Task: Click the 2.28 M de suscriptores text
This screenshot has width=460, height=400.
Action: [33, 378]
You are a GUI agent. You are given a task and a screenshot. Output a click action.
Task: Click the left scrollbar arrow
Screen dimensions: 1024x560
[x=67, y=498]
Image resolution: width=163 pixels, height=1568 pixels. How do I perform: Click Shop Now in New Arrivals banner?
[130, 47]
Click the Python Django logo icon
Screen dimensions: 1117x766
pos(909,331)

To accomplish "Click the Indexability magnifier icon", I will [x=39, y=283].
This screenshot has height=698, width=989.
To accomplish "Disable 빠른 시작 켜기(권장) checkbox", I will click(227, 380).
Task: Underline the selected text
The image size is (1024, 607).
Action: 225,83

■ Work to be completed ■
When you reach the end of the data above, set it all down again unchanged.

■ Task result ■
Task: Click the 2.28 M de suscriptores text
This screenshot has width=460, height=400.
Action: [33, 378]
You are a GUI agent. You are given a task and a screenshot. Output a click action.
Task: Click the left scrollbar arrow
Screen dimensions: 1024x560
[x=67, y=498]
Image resolution: width=163 pixels, height=1568 pixels. How do I perform: Click Shop Now in New Arrivals banner?
[130, 47]
Click the Python Django logo icon
Screen dimensions: 1117x766
pos(909,331)

To accomplish "Click the Indexability magnifier icon", I will [x=39, y=283].
This screenshot has height=698, width=989.
To accomplish "Disable 빠른 시작 켜기(권장) checkbox", I will click(227, 380).
Task: Underline the selected text
The image size is (1024, 607).
Action: 225,83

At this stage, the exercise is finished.